In both instances, though, the discussion illustrated a central point of the respective works: Issues are interconnected and difficult to distinguish, and housing is so central that even in a book that’s mostly about housing, it’s easy for other issues to seem more dramatic and important. Furthermore, this offers an important lesson for social science: Variable-based research can offer a lot of insight, but it also has limits.

Power and the role of government

One of the questions we considered was whether rural and urban research subjects faced similar problems. We concluded that there was less evidence of resentment among the urban residents in Evicted, even when they were facing pretty terrible circumstances. But both groups felt powerless, and it was not difficult to see why.

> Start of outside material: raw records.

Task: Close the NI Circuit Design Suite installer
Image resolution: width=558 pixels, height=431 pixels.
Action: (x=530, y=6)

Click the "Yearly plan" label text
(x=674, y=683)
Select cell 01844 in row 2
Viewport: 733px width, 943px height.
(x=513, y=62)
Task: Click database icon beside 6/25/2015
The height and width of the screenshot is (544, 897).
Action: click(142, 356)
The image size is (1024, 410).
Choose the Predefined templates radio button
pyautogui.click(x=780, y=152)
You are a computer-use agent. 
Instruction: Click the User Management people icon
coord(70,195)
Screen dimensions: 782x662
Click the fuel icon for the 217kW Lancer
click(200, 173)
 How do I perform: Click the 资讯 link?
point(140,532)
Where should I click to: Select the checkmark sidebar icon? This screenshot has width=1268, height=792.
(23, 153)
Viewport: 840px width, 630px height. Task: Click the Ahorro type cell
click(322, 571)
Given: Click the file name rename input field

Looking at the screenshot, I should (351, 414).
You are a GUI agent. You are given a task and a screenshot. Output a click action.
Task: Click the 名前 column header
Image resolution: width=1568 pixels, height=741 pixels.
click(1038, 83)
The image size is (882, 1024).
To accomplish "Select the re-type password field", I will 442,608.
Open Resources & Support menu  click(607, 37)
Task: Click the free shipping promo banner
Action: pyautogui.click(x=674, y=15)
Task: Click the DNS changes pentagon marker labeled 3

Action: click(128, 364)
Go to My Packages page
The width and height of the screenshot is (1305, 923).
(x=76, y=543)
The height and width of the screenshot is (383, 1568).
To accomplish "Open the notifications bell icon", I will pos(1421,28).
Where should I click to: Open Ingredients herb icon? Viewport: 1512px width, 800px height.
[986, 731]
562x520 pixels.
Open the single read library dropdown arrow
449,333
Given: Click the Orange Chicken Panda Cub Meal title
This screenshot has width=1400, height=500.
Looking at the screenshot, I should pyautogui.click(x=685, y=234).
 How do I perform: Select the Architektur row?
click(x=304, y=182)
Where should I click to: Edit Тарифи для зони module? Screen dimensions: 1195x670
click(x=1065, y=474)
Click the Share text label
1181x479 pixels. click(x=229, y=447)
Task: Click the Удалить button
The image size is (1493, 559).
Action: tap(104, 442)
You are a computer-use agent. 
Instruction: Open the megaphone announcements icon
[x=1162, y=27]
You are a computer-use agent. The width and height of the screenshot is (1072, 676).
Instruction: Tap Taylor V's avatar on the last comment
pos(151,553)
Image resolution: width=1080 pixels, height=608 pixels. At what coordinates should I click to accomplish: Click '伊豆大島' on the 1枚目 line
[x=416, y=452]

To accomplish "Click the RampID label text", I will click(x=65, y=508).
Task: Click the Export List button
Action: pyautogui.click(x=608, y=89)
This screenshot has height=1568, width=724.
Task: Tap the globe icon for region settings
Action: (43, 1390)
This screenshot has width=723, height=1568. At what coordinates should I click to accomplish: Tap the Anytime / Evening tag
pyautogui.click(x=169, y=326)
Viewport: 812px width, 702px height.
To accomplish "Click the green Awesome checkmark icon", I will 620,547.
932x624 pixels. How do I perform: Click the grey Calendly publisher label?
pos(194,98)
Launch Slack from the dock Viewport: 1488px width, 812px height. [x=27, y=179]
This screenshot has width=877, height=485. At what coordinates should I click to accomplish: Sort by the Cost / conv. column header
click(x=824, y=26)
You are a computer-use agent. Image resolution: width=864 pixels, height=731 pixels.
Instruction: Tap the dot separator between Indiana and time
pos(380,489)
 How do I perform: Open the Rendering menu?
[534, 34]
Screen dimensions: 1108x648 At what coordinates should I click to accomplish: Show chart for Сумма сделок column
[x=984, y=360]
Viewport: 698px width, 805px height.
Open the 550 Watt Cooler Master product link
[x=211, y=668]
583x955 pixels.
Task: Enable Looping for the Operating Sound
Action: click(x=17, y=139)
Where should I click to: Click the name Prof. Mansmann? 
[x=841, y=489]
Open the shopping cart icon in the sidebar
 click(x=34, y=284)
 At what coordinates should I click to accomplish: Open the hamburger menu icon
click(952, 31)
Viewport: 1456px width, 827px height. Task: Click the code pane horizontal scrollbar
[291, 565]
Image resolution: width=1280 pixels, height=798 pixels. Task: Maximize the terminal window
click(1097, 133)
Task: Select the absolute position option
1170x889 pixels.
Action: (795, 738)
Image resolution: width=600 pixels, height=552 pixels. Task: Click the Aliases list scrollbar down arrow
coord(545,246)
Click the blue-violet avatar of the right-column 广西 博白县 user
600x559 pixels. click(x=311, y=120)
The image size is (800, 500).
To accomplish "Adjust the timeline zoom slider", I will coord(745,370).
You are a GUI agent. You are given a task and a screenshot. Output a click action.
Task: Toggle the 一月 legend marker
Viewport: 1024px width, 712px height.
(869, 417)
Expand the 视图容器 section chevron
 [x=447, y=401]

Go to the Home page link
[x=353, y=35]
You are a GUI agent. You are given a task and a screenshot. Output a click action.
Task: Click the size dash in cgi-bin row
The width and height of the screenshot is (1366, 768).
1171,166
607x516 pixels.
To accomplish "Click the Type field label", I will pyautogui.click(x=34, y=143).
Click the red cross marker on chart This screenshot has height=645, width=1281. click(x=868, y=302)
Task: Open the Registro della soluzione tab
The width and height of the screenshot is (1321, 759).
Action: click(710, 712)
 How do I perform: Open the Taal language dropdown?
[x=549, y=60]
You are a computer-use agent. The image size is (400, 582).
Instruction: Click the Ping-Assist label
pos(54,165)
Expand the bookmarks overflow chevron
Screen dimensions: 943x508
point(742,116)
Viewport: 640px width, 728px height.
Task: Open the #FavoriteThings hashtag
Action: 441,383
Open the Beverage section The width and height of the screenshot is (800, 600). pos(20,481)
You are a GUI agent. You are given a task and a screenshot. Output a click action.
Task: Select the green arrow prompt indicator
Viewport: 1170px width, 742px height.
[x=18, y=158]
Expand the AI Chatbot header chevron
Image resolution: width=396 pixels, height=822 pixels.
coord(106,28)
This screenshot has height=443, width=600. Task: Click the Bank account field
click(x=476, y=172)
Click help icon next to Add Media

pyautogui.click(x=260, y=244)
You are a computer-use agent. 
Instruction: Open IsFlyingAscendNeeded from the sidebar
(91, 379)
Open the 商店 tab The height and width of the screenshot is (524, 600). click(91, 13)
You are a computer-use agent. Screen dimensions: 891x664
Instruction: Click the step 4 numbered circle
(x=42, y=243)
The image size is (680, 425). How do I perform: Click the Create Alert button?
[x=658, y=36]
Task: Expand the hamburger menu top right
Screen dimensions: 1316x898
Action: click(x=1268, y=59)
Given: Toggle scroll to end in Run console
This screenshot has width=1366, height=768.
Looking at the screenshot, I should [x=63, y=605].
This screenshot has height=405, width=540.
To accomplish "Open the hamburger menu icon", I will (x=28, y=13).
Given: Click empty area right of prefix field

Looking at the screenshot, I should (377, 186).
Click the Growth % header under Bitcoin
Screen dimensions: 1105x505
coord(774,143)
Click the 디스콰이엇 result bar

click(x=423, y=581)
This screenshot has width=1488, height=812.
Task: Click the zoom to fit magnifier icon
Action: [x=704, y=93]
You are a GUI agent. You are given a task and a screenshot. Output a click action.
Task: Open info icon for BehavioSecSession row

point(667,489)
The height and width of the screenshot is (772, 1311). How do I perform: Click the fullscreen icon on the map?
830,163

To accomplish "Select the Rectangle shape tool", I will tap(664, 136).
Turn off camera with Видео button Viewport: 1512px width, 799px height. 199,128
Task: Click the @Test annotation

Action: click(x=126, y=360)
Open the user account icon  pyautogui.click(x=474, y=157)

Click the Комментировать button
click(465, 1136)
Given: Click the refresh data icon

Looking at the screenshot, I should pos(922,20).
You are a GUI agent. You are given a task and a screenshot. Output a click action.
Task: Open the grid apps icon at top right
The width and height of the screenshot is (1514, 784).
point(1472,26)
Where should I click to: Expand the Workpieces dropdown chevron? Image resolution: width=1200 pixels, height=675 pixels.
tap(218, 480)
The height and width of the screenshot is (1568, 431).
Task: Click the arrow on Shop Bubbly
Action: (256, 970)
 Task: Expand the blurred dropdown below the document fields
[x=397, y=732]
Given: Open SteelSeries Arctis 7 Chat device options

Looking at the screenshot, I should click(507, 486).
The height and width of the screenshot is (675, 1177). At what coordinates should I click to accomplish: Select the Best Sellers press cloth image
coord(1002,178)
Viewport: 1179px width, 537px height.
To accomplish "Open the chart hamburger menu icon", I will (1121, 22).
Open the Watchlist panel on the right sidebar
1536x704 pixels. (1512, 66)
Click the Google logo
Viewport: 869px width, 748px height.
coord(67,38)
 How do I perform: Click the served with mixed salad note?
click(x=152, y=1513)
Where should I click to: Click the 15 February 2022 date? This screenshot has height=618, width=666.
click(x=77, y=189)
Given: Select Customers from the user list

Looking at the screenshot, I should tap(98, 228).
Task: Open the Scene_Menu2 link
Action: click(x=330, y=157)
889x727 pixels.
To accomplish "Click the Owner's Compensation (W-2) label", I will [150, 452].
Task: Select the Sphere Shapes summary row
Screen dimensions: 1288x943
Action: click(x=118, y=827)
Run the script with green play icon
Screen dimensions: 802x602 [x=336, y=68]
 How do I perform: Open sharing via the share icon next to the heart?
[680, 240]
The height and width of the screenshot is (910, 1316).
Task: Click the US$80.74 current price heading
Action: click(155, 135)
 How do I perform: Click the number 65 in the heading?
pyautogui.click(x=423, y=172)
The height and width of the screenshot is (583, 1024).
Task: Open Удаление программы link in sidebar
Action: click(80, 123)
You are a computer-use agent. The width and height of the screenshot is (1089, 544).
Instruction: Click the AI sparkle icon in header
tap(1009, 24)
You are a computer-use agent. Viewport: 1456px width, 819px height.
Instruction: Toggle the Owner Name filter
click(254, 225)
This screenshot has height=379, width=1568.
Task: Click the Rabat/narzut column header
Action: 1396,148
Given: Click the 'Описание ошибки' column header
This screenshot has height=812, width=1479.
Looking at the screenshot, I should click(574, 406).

Both groups also had complex relationships with government power. In The Politics of Resentment, Cramer argues that while the people she talked to claimed to favor smaller government, further conversation revealed more nuanced attitudes that saw government resources as misallocated — not principled belief in less government. State power was far more visible in Evicted. There were recipients of government benefits — Supplemental Security Income, welfare, food stamps, subsidized housing. Government policy shaped the housing situation at the center of the story, of course.

The individuals in the book also dealt with Child Protective Services, the police, and the court system. Tenants sometimes sought government intervention for problems in their apartments, calling the Department of Neighborhood Services. Landlords weren’t happy, but in many instances, the tenants ended up evicted for their efforts. As one student observed, the power of the state came down on the impoverished tenants, harming them even when they tried to use local government to improve their situations by making their landlords follow the rules.

Students of social science will not be surprised that different types of government power work differently, reaching into people’s lives in positive and negative ways — and sometimes slipping by unseen. But in deeply divided Wisconsin, it’s especially important to consider the complexity that underlies both political sides. Evicted doesn’t engage much with national electoral politics, although Desmond notes the sense of political powerlessness that comes with housing instability. We might imagine that many of these citizens, who frequently change addresses, might experience difficulty exercising their right to vote.

Milwaukee’s north side, where much of the book takes place, is generally deep blue in a presidential year, in contrast with the recent Republican lean of the areas Cramer depicts. These analyses both illustrate how abstract debates about the correct size and scope of government don’t map neatly onto the ways in which government power shapes people’s lives.

As goes Wisconsin?

Do insights about Wisconsin shed light on the rest of the country? Clearly, there are broad concepts here to be explored. Cramer’s insights about resentment in rural areas have helped to explain the 2016 result, of course. And Desmond’s quantitative work suggests that Milwaukee is comparable to other cities, and makes a good case for doing research in a city like this one instead of New York or San Francisco. But, for example, the racial dynamics in Milwaukee are slightly different, as African-American migration to there occurred somewhat later than with other places. So the mechanisms guiding urban politics might be different here than elsewhere, even if some outcomes are shared.

Reading The Politics of Resentment, especially as she depicts a coffee group where people described themselves as Democrats but also expressed “moderate and conservative views,” I couldn’t help but wonder if rural Wisconsin is just a place where ideological sorting happened slowly. A reformist political tradition, suspicion of party machines, and geographical isolation could all contribute to such a delay.

If Wisconsin is less than typical, this doesn’t mean that these books don’t offer useful insights. Instead, they suggest bringing back a priority that’s fallen out of fashion in many corners of political science: having specific and detailed knowledge of a particular context rather than striving for broad generality. Wisconsin and Milwaukee might not look exactly other places in the country — but these works suggest there’s a lot going on politically here.